For many years, all the way back to my days with Jeff Turner and Ad/Out, I have been a big proponent of disk imaging for deployment. Back then, in the days of OS 8 and OS 9, it meant carrying around a Syquest drive with a copy of a system on it, dragging that to the system and then blessing the System Folder. For those of you that remember this method, it was easy to do for one or two systems, but when you had over 100 systems to deploy, it took time. As the Macintosh system moved to OS X, imaging systems for deployment got easier and easier. Well, it got less cumbersome to do, and easier for large scale deployments.
For the last several years building an image usually meant one of two things: installing everything on a machine and imaging that (I call it fat Imaging), or installing a base OS and imaging that (layered imaging I call it). When a new machine comes in, you lay on the base image, then lay on the applications (done in packages of course), and away you go, or you lay on the fat image and away you go. The problem with this method has always been the amount of maintenance required to “clean up” the image after configuring preferences, installing apps, setting bookmarks, etc. You always wound up with “cruft” on the image.
I realize this isn’t new to a lot of people, in fact most sys admins already know this, and they already know about a great tool developed by Josh Wisenbaker from AFP548.com, InstaDMG. InstaDMG takes system imaging and deployment to a new level. Using a series of folders with a retail disk image, along with your updates and custom packages, InstaDMG spits out an image that is ready for deployment, having never been run on a computer.
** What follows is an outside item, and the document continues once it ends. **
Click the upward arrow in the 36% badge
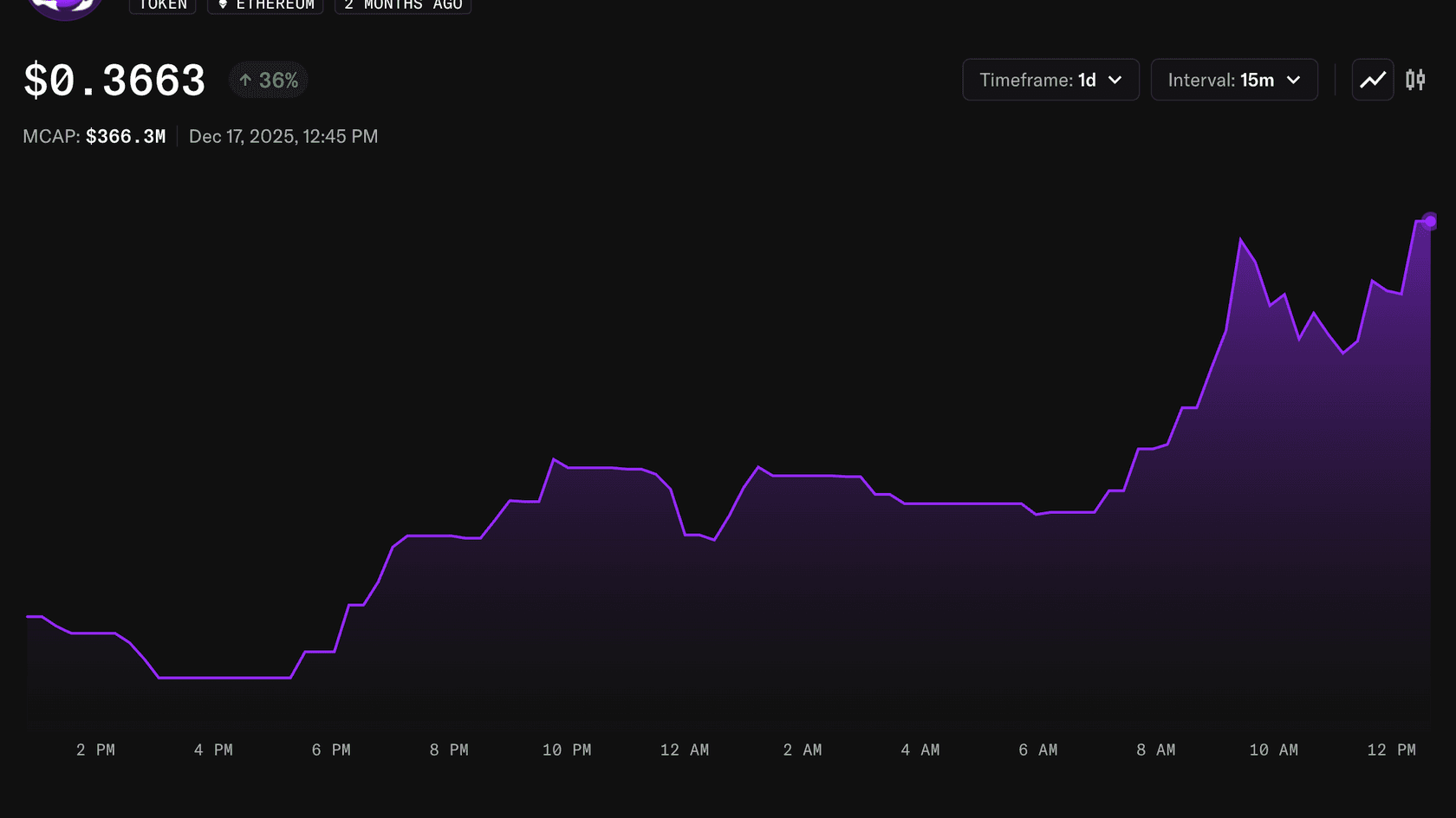The image size is (1456, 818). [x=246, y=80]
This means you don’t get the “cruft” on the system that comes from booting the image, and, best of all in my opinion, the image is Universal so it will work on PPC and Intel machines.
I realize this article is a re-hash of some, if not most, of the information on AFP548 about InstaDMG, but I am so jazzed about this tool, and about what it’s possibilities are, that I want to make sure more people hear about it, and more junior admins learn there is a better way than installing systems using CDs and DVDs.